Currently, the project wants to extend ALERTWildfire with a fleet of drones. This will require overcoming many engineering and computing challenges. Jacobs School of Engineering is designing the drones. The fleet will provide not only imaging, but also real-time sensory data such as temperature, humidity, wind, and air quality information. All this data will provide early warning data points for predictive models.

Nikolay Atanasov, an electrical and computer engineering professor at UC San Diego, is working with the departments of Engineering and Computer Science to develop algorithms that will better coordinate the drones. The students in Atanasov’s lab must tackle issues such as autonomous navigation, cooperative mapping, collision avoidance, and autonomous recharging of the drones.

Even without drones, WIFIRE is revolutionizing fire management. Now, when a bush fire is reported, WIFIRE retrieves data from weather stations about the current conditions and associates that data with topographical information about vegetation and other fuel sources in the area to predict the fire spread. All of this happens within minutes.

Within 30 minutes, firefighters are on scene with water-dropping helicopters. As the planes fly over the fire, the information they collect about the fire is used to confirm and correct the model created by WIFIRE. The maps plotting the predicted fire path, which are updated every couple of hours, are used to plan evacuations.

Downwind Effects of Wildfires

The research does not stop at fire management. Rosana Aguilera, a postdoctoral researcher at the Scripps Institution of Oceanography, is researching air quality. This has created a joint venture between Scripps and the School of Medicine. The project includes Alexander Gershunov, a climate scientist, and Tarik Benmarhnia, an epidemiologist jointly appointed to Scripps and the School of Medicine.

Their research is exploring how fine particulate matter (PM2.5) created by wildfire smoke affects the public’s health. It is well known that the fine particulates in smoke can exacerbate a range of health problems. The research will analyze the impact this has on different regions.
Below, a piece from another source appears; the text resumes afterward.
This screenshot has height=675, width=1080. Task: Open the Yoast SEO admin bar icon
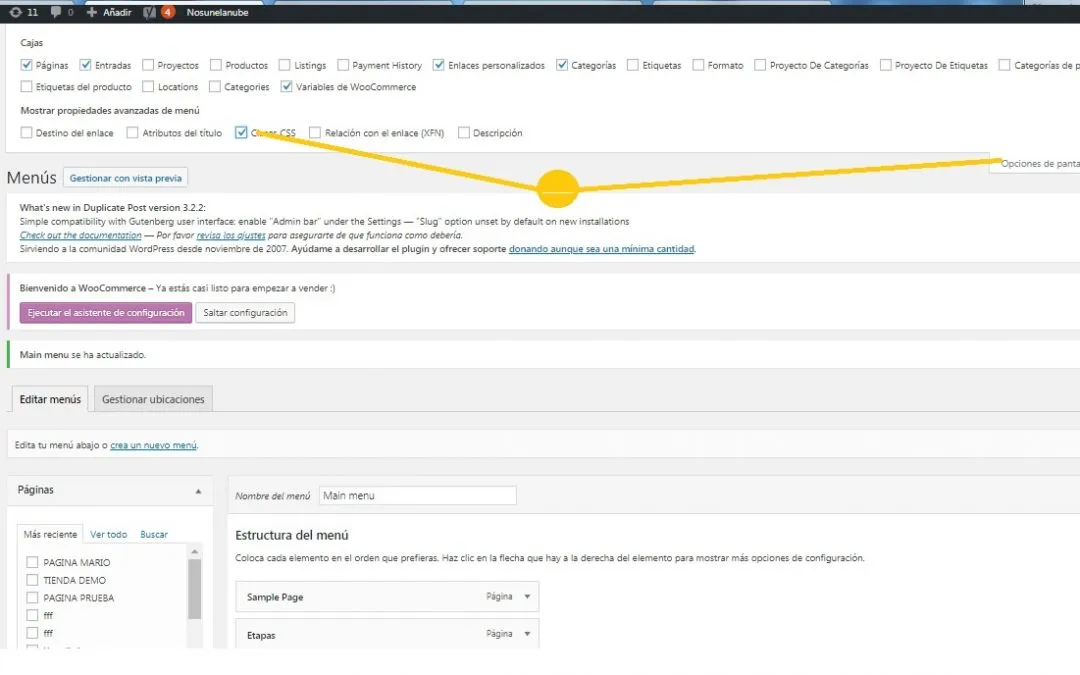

Aguilera explained in a news release, “Most studies looking at health effects of wildfires offer global estimates for a wildfire event and/or region.… We are looking at both the temporal and spatial distribution of hospital admissions within Southern California.”

ALERTWildfire Is Making a Difference

Fire management has come a long way. In 2017, there were not many cameras installed throughout the West Coast. Since that time, the fires in the region have only intensified. The network of cameras has now grown to 610 cameras and is playing a critical role in fire management.
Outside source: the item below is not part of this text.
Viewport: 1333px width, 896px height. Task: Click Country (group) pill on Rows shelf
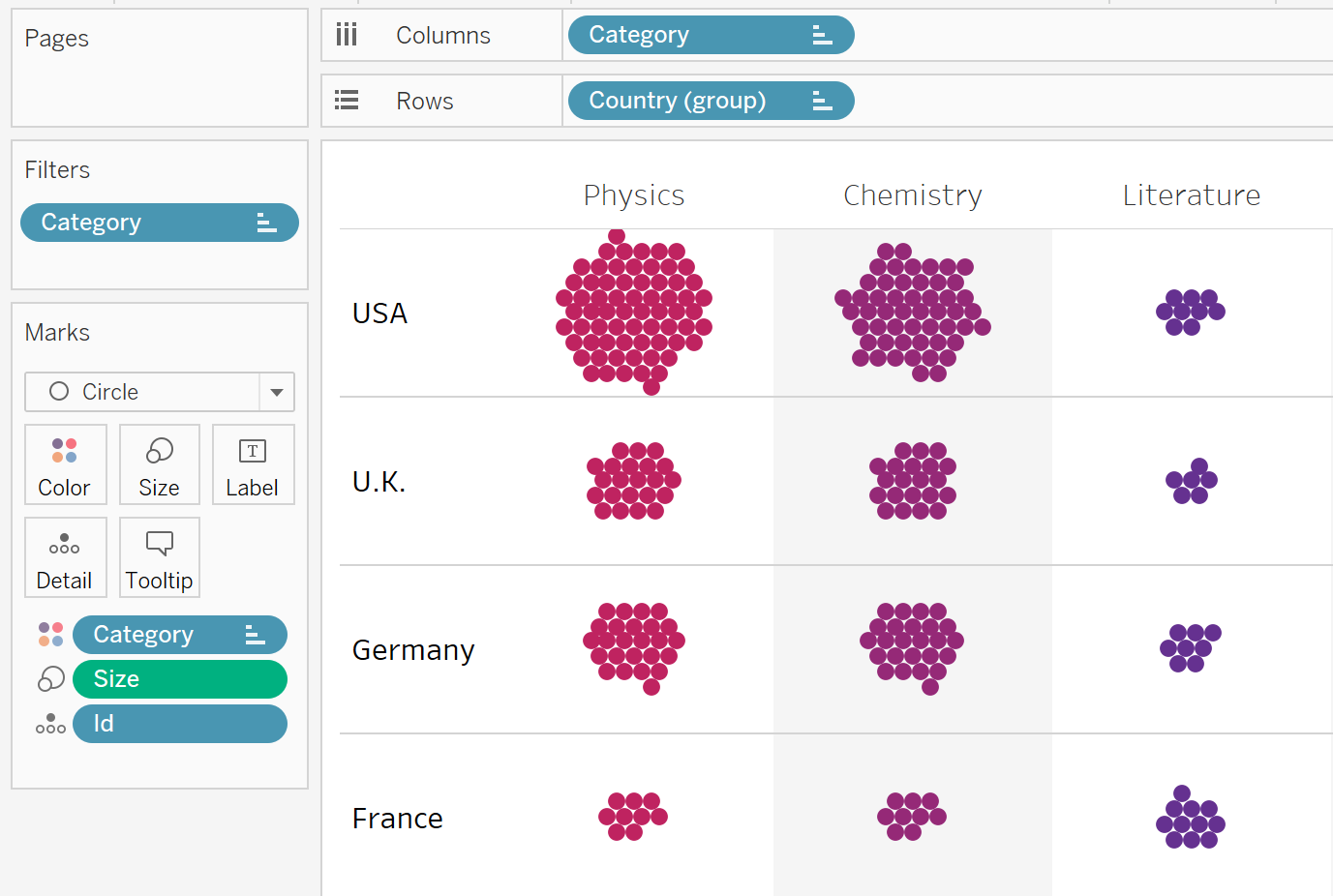coord(710,101)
The cameras give firefighters a new tool that is “worth its weight in gold,” according to Ben Nicholls, California Department of Forestry and Fire Protection chief in Sonoma County. It allows firefighters to respond to wildfires quicker than ever before. For example, the California Department of Forestry and Fire Protection was able to respond to the Kincade Fire 11 minutes after it ignited.

Real-time data has been instrumental in saving lives. This is the motivation behind the creation of ALERTWildfire. Driscoll, its director, explained, “We’re saving lives. That’s the No. 1 thing.… The situational awareness allows first responders to scale resources and make important decisions in a timely fashion.”